WORK REQUEST —
Below are some records; output all of them exactly as they read.

Dataset entries:
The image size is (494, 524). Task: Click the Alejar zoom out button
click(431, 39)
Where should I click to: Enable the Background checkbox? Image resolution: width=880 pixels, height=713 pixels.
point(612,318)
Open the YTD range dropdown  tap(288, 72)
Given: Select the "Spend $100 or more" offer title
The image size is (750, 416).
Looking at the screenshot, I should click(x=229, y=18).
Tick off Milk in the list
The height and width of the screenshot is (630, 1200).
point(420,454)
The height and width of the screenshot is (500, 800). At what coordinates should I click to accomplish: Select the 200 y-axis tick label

FINISHED EXERCISE —
The image size is (494, 524). Task: Click the Alejar zoom out button
click(431, 39)
Where should I click to: Enable the Background checkbox? Image resolution: width=880 pixels, height=713 pixels.
point(612,318)
Open the YTD range dropdown  tap(288, 72)
Given: Select the "Spend $100 or more" offer title
The image size is (750, 416).
Looking at the screenshot, I should click(x=229, y=18).
Tick off Milk in the list
The height and width of the screenshot is (630, 1200).
point(420,454)
The height and width of the screenshot is (500, 800). At what coordinates should I click to accomplish: Select the 200 y-axis tick label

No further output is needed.